■ ARTICLE ■
(begin)
According to the Existentialist, a human being's existence is a lonely
existence. At the end of the day, we are all alone. Can anyone ever
truly understand what it is to be you, to experience all the things you have
experienced, to understand your joys and happiness, your pains and
sorrows? Surely we can talk to other people about how we feel, we can draw
pictures, we can play music, but all this attempt to communicate ultimately
leaves something behind. We cannot always get our feelings, ideas
or experiences across exactly. There is a painful reality that ultimately we are
alone, by ourselves, and ultimately lonely.
Some people are better at alleviating their loneliness than other people, at
hiding their monadic existence than others. For them, loneliness is a
fleeting feeling that visits them on cold winter days or cold gloomy rainy days
when human contact becomes minimal and they are left only with the thoughts in
their heads. For others, loneliness is a curse, a shadow that follows them
all the time, that rears its ugly head at every human contact, that surrounds
them in their waking and in their dreams.
(end)
■ YOUR INSTRUCTIONS ■
Copy out the whole passage on loneliness, word for word. You won't need the listing that comes next.

Records
(begin)
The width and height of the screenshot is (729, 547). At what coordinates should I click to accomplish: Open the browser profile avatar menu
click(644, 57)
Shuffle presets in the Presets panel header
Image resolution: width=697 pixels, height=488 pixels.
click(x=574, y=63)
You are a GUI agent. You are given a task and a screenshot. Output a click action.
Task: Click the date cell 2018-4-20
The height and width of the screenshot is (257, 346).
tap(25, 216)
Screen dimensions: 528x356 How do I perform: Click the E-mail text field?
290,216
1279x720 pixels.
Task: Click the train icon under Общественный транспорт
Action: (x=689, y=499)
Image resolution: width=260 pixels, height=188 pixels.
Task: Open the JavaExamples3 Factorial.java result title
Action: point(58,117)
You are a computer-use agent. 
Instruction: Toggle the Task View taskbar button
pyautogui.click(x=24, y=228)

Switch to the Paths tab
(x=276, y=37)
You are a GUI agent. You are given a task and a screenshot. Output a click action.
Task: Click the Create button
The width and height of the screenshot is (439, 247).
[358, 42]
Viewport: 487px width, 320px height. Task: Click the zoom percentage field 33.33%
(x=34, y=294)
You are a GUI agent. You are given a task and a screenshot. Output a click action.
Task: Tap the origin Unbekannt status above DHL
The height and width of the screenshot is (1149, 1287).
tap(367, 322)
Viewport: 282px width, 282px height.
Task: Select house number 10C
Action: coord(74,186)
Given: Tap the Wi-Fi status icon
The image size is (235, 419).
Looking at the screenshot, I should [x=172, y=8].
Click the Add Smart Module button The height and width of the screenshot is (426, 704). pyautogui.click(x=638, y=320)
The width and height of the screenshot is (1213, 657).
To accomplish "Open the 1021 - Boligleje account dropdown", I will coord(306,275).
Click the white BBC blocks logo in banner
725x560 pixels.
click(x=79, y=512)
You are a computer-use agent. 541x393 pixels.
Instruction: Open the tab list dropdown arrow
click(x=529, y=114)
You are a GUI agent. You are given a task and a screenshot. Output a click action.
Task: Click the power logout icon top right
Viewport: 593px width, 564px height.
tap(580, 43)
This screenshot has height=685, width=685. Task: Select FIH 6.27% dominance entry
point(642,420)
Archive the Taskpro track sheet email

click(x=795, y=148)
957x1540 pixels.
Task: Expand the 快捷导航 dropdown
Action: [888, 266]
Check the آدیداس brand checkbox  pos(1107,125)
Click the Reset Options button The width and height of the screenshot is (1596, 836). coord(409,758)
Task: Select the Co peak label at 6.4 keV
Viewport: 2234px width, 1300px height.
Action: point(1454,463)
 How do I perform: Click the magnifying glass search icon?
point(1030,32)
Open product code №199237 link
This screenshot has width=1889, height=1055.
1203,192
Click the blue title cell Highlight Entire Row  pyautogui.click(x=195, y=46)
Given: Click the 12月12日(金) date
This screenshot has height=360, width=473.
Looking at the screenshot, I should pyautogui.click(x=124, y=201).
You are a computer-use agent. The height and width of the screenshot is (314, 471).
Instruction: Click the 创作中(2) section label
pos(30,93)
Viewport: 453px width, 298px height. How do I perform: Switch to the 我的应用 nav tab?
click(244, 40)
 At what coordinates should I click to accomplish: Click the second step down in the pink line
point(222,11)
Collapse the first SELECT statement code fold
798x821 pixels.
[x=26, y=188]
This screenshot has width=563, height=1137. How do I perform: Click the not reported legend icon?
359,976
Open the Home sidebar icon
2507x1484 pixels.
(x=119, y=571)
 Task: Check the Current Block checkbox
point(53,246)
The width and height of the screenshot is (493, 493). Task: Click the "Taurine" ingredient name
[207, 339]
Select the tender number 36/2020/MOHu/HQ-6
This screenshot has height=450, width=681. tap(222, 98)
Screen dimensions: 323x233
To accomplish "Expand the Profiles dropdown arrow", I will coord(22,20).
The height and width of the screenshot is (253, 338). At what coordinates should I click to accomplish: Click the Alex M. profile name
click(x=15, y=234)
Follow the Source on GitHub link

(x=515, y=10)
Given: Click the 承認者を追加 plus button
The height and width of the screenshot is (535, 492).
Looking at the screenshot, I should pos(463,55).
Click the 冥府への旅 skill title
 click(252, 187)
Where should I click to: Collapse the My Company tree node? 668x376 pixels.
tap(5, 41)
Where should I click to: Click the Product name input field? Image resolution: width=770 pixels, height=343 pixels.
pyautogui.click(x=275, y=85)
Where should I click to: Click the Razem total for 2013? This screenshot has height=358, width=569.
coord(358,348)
(end)
■ RESPONSE TO THE TASK ■
According to the Existentialist, a human being's existence is a lonely
existence. At the end of the day, we are all alone. Can anyone ever
truly understand what it is to be you, to experience all the things you have
experienced, to understand your joys and happiness, your pains and
sorrows? Surely we can talk to other people about how we feel, we can draw
pictures, we can play music, but all this attempt to communicate ultimately
leaves something behind. We cannot always get our feelings, ideas
or experiences across exactly. There is a painful reality that ultimately we are
alone, by ourselves, and ultimately lonely.
Some people are better at alleviating their loneliness than other people, at
hiding their monadic existence than others. For them, loneliness is a
fleeting feeling that visits them on cold winter days or cold gloomy rainy days
when human contact becomes minimal and they are left only with the thoughts in
their heads. For others, loneliness is a curse, a shadow that follows them
all the time, that rears its ugly head at every human contact, that surrounds
them in their waking and in their dreams.